On devrait plutôt s’étonner qu’à côté des discours va-t-en-guerre, d’autant plus fallacieux qu’à aucun moment il n’a sérieusement été question d’avoir recours à des moyens militaires, de nombreuses voix au sein du mainstream appellent à la retenue. Certes, cela émane souvent de ceux-là même qui ont approuvé, voire orchestré, les politiques par lesquelles l’Occident a poussé son « avantage » au fil des mois : soutien à une moitié de l’Ukraine contre l’autre, offre douteuse d’aides financières à un pays affaibli par la crainte d’une banqueroute, appui à un gouvernement anti-russe en contradiction avec les négociations menées en février. Mais ces erreurs sont désormais reconnues et l’importance d’un dialogue en vue d’un compromis tenant compte des intérêts russes est soulignée. Reste que la politique du fait accompli menée par Poutine en Crimée amène à douter : va-t-il revenir à la table des négociations ou plutôt continuer à imposer par la force ses objectifs politiques au monde et aux populations concernées ?

Mélange d’antiaméricanisme et de prosoviétisme nostalgique ? Est-ce à cela que se réduisent les exhortations à faire preuve de compréhension envers la Russie dans la crise actuelle ? Notons d’abord que ce genre de position suscite peu d’émotion quand elle émane d’un expert, mais soulève l’indignation quand elle vient de la part de la gauche radicale. Or, ce rappel au réalisme est tout aussi justifié que la dénonciation de l’hypocrisie des puissances occidentales en matière de droit international : après tout, l’intervention hors mandat onusien au Kosovo en 1999 et la déclaration d’indépendance unilatérale de cette même entité en 2008 constituent un précédent pour la Crimée.

On peut attendre des dirigeants de gauche qu’ils dépassent le raisonnement de conseillers en géostratégie.

Cela dit, avoir conscience des intérêts géopolitiques qui marquent la politique intérieure ukrainienne, les accepter comme le cadre dans lequel doit s’insérer toute solution réaliste, n’équivaut pas à les endosser. On peut attendre à juste titre des dirigeants de gauche qu’ils dépassent le raisonnement de conseillers en géostratégie. Ainsi, après avoir dénoncé le mépris occidental du droit international, il convient de dénoncer pareillement la manière dont Poutine vient de le violer en Crimée – comme le fait une grande partie de la gauche radicale. Quant au désir d’une partie au moins de la population ukrainienne de renforcer les liens avec l’Union européenne voire l’Otan, qu’on l’approuve ou non, il mérite autant de respect que la cause de la minorité russophone ou le combat contre l’extrême droite ukrainienne.

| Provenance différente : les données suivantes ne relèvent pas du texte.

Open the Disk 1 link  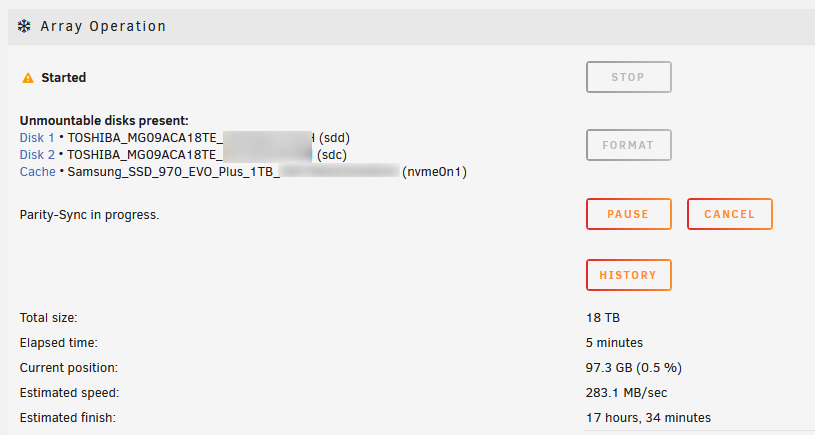point(37,138)
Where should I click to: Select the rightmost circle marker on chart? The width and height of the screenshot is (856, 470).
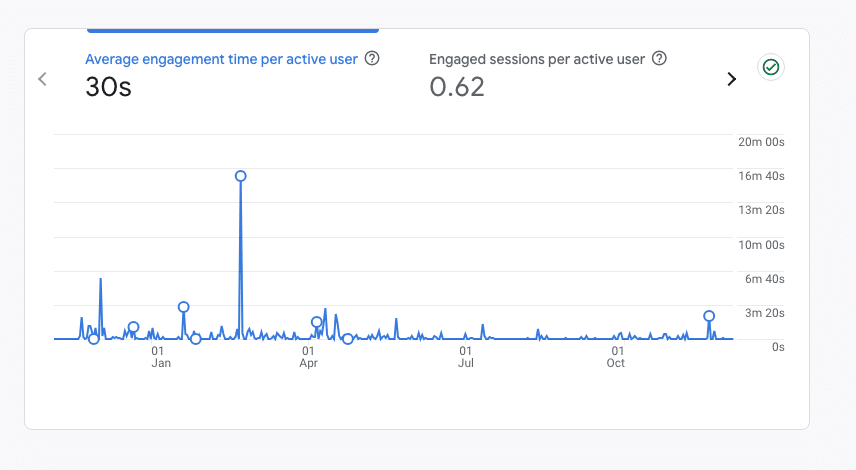click(709, 316)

Enfin, le réalisme géopolitique ne doit pas entraver l’affirmation des valeurs de liberté et de progrès social ni empêcher l’appui à des solutions se situant dans cette perspective. Tout en rappelant que, aujourd’hui, ces valeurs ne sont pas vraiment incarnées par les Etats-Unis et l’Union européenne, encore moins par la Russie de Poutine, mais qu’elles restent un rêve partagé de Lisbonne à Vladivostok.